İGİAD tarafından "İş Ahlakı, Hukuk ve Adalet İlişkisi" temasıyla Türkiye İş Ahlakı Zirvesi 2019 düzenlendi.
"Hukuk ve adaletin olmadığı yerde ilk kaybolan değer iş ahlakıdır"
Türkiye İş Ahlakı Zirvesi, Zirve Düzenleme Heyeti Başkanı Yıldız Teknik Üniversitesi öğretim üyesi Prof. Dr. Nihat Erdoğmuş’un karşılama konuşması ile başladı.
Erdoğmuş konuşmasında zirvenin öncelikli amacının, iş ahlakına yönelik sorunlar hakkında duyarlılık oluşturmak ve bu sorunları aşmak için neler yapılabileceğine yönelik öneri ve çözümler sunmak olduğunu vurguladı. Zirvenin bir diğer amacının ise iş ahlakına yönelik iyi uygulamaları paylaşarak iş ahlakının mümkün ve uygulanabilir olduğunu somut örneklerle göstermek ve iş dünyasını teşvik etmek olduğunu dile getirdi. Önceki yıllarda iş ahlakı eğitimi, üretimde iş ahlakı ve Kamuda iş ahlakı temalarıyla yapılan zirvenin bu yıl dördüncüsünün iş ahlakı, hukuk ve adalet ilişkisi temasıyla gerçekleştirilmekte olduğunu belirtti.
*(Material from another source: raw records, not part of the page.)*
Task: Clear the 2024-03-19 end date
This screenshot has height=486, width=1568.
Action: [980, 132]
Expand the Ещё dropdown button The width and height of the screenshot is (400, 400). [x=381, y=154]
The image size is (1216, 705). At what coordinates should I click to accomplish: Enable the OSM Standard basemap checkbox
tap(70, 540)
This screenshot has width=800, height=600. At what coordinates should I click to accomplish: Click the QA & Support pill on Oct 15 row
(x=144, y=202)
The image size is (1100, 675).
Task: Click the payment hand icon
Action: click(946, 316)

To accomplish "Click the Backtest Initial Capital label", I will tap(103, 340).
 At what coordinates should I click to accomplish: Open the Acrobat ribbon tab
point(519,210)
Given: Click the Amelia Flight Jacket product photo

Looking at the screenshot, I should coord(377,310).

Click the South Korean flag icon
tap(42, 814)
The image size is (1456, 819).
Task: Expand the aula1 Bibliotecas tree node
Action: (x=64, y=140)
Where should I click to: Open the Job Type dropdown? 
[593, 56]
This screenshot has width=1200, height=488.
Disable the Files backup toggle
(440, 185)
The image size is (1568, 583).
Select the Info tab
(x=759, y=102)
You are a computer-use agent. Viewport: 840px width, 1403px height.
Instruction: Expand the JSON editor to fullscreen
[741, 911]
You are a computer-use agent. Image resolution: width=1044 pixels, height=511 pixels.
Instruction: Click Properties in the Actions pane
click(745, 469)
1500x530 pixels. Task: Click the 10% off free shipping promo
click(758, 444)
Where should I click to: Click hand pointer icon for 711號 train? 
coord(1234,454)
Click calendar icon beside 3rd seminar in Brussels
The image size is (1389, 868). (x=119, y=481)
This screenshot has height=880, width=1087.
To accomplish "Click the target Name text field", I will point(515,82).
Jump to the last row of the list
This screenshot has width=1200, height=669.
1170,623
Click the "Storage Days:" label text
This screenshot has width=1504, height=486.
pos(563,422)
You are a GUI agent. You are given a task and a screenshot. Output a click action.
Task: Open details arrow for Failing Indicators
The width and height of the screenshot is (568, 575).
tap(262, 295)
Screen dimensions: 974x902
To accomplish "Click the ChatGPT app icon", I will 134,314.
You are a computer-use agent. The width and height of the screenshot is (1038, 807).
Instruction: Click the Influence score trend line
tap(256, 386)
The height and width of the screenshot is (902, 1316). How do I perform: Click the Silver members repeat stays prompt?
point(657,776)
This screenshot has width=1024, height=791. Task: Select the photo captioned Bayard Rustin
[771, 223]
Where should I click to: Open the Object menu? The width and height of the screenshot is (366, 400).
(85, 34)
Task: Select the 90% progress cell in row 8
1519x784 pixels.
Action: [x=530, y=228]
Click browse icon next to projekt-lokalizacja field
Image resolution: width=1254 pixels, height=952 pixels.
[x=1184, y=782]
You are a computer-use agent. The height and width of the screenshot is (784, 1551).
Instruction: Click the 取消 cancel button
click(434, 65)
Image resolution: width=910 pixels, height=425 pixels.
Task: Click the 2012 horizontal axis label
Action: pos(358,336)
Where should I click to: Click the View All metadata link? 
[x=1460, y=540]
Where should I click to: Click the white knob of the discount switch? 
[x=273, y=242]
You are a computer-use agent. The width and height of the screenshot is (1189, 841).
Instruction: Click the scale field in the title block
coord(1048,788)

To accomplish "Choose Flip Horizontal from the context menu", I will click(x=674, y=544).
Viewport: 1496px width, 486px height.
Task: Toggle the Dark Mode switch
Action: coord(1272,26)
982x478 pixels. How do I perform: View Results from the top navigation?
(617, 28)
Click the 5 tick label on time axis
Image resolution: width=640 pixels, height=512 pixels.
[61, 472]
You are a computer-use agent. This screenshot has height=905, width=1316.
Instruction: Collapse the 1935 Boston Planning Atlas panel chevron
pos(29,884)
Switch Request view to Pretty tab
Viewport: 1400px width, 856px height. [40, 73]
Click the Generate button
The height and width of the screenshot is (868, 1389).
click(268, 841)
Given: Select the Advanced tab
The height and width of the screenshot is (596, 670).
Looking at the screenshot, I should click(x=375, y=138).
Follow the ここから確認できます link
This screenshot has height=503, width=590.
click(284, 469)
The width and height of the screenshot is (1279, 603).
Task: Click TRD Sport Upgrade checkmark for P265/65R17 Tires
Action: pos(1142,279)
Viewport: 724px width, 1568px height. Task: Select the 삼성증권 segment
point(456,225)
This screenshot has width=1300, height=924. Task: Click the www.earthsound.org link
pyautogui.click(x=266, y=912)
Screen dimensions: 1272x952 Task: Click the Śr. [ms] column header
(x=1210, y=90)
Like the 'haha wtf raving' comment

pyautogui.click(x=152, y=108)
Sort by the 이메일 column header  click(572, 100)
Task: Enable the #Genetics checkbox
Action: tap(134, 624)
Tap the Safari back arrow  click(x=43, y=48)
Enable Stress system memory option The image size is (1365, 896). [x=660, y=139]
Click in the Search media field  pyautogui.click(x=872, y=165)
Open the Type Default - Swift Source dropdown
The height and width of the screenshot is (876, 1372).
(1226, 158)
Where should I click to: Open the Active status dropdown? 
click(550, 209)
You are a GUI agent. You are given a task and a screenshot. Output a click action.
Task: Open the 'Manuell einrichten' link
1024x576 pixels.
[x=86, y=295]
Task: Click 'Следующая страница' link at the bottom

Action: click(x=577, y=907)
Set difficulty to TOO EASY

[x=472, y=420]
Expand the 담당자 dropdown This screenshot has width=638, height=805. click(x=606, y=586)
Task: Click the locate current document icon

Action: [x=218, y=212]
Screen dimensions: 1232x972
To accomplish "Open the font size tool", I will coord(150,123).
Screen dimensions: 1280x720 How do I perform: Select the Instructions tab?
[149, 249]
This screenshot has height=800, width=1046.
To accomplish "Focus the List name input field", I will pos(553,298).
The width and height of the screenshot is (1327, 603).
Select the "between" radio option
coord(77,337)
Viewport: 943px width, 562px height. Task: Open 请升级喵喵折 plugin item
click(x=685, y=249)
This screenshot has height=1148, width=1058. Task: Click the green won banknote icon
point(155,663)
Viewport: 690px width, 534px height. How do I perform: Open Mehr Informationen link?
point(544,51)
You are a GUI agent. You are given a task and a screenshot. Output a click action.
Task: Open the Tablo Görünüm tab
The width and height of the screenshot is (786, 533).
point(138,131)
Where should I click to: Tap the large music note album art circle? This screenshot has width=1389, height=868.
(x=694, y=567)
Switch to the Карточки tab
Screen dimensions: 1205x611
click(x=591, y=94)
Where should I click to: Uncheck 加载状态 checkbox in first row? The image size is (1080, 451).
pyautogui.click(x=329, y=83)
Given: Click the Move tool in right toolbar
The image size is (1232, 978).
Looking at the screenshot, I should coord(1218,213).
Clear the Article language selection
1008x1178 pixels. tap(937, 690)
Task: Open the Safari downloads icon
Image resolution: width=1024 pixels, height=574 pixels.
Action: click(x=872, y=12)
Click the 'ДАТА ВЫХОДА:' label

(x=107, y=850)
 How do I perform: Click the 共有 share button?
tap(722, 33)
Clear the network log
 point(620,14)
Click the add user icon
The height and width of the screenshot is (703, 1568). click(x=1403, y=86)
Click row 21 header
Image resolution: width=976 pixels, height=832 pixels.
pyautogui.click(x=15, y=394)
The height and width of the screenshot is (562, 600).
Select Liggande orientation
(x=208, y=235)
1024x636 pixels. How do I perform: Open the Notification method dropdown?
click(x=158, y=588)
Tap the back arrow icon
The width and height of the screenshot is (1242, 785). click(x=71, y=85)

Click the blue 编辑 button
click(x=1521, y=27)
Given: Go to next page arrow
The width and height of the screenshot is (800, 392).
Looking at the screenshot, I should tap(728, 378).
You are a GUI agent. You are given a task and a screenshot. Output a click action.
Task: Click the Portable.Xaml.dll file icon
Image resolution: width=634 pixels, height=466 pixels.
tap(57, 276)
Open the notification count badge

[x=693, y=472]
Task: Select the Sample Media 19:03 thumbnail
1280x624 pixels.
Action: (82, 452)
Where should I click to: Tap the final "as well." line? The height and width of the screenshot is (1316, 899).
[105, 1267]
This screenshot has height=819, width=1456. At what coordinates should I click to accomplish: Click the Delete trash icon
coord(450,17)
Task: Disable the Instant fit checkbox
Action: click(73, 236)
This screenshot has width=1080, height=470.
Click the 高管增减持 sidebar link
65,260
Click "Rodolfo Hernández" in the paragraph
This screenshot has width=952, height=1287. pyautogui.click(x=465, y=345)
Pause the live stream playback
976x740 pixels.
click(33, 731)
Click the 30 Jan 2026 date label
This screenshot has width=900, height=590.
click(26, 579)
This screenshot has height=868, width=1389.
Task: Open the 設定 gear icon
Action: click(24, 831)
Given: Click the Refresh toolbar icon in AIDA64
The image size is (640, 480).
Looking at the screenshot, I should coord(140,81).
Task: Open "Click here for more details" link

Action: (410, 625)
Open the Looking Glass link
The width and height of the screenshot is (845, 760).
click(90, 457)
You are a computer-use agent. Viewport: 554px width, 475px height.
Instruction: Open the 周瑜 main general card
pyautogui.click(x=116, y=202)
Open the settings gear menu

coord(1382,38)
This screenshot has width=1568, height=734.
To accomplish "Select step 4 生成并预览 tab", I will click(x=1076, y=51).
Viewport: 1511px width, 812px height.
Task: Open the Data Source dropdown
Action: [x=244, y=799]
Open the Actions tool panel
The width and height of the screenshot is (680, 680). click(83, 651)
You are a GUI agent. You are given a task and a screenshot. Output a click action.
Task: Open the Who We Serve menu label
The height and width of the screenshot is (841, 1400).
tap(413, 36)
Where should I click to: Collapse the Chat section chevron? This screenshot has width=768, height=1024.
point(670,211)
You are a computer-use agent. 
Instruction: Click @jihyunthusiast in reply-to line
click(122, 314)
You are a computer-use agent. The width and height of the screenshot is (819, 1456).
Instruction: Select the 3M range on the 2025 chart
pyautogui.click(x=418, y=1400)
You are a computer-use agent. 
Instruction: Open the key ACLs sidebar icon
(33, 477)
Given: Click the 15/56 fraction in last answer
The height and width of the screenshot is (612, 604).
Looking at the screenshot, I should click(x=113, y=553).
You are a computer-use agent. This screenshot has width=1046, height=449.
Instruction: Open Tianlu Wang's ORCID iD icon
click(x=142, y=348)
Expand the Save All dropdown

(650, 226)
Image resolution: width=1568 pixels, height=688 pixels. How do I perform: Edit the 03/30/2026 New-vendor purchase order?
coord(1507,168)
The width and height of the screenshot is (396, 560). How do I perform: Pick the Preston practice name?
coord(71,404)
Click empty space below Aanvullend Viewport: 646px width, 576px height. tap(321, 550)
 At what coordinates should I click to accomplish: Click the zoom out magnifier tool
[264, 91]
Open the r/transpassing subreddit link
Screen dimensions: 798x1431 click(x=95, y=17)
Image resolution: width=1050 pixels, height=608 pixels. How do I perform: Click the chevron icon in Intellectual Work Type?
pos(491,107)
Erdoğmuş, iş ahlakı, hukuk ve adaletin birlikte var olan ve birbirini besleyen kavramlar olduğunu, hukuk ve adaletin olmadığı yerde iş ahlakının ilk kaybolan değer olacağının altını çizdi.
İGİAD başkanı Ayhan Karahan, "Türkiye'de iş dünyasının en önemli eksikliği iş ahlakı uygulamalarındaki hukuk desteğinin yetersiz olması." dedi.
Türkiye İktisadi Girişim ve İş Ahlakı Derneği (İGİAD) Başkanı Ayhan Karahan, iş ahlakı uygulamalarındaki hukuk desteğinin yetersizliğinin Türkiye'de iş dünyasının en önemli eksikliği olduğunu belirterek, "İş dünyasında ahlaki uygulamalar noktasında hukuk eksikliği giderilmeli." dedi.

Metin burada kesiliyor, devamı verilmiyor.